How we cite our quotes:
Miss Honey was feeling quite quivery. There was no doubt in her mind that she had met a truly extraordinary mathematical brain, and words like child-genius and prodigy went flitting through her head. She knew that these sorts of wonders do pop up in the world from time to time, but only once or twice in a hundred years. (7.58)
Amazingly, Miss Honey is only the second adult to realize how special Matilda is. She can tell Matilda needs to be nurtured, not put down. What's awesome about this scene is the physical reaction that Miss Honey has to Matilda's genius. She's so excited her spine is practically tingling. It's thrilling for her to meet such a wonder-kid, which tells us that Miss Honey is an awesome teacher. She revels in her students' achievements, even if they have nothing whatsoever to do with her.
[Miss Honey] felt wildly excited.

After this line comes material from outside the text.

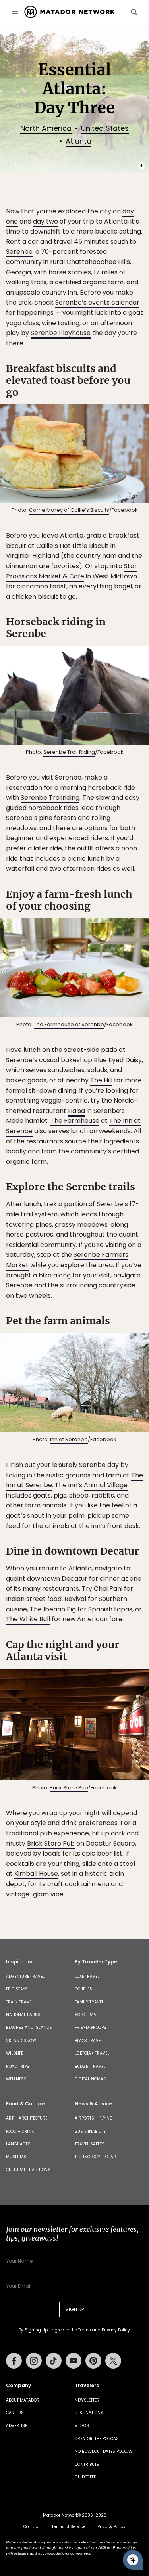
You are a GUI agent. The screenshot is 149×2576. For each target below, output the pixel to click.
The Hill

She had just met a small girl who possessed, or so it seemed to her, quite extraordinary qualities of brilliance. There had not been time yet to find out exactly how brilliant the child was, but Miss Honey had learnt enough to realize that something had to be done about it as soon as possible. It would be ridiculous to leave a child like that stuck in the bottom form. (8.1)
Matilda is so awesome that Miss Honey does something she would never do otherwise: visit the terrible Trunchbull. That's some serious devotion to her student.
"It makes me vomit," she went on, "to think that I am going to have to put up with a load of garbage like you in my school for the next six years. I can see that I'm going to have to expel as many of you as possible as soon as possible to save myself from going round the bend." (13.7)
Unlike Miss Honey (and Mrs. Phelps, too), the Trunchbull is pretty much the worst teacher Shmoop can imagine. She sees a school as a place made worse by kids, rather than as a place designed to nurture them. Can you imagine if your principal called kids vomitous? Or garbage? Can you spell fired?